09 February 2010
cafe anna blume ... nähe kollwitzplatz
cafe leonhard
the waitstaff is a little hit and miss. the are not exaclty bad, but none of them ever smile, and for someone who has lived in the US for a while, that takes a little getting used to.
31 January 2010
cafe gallop
on 32nd and zuni is a place called 'gallop', that sounded interesting, so we wanted to check it out.
overall very pleasant, actually european feeling - particularly since they served coffee plus wine or other spirits. very civilized:) exposed brick gives it that very cozy feeling and the baristas were friendly.

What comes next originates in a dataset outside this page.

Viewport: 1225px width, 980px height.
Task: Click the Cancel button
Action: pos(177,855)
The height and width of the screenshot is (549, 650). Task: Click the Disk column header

it was a little hot, with the sun burning through the window, and they only remedy for that seemed to be an open door. so i am not sure how that would be on warmer days.... also a little odd was that they did offer wireless - plus had a kind of an unwelcoming note by the register, regarding people with computers. hmmm .....
12 January 2010
the philosophy of coffee shops...
we have been in berlin for 5 years now... depending on how you count the years i guess. eduardo's 50th birthday in 2005 was the moment we decided that we wanted to have a home base here. we moved our 'stuff' there that same summer, but did not actually start spending time until spring of 2006 .... so, either way, we have been here for a while. i will continue talking, blogging and philosophizing about berlin.
but, my new life phase directs me to the coffee houses of the world.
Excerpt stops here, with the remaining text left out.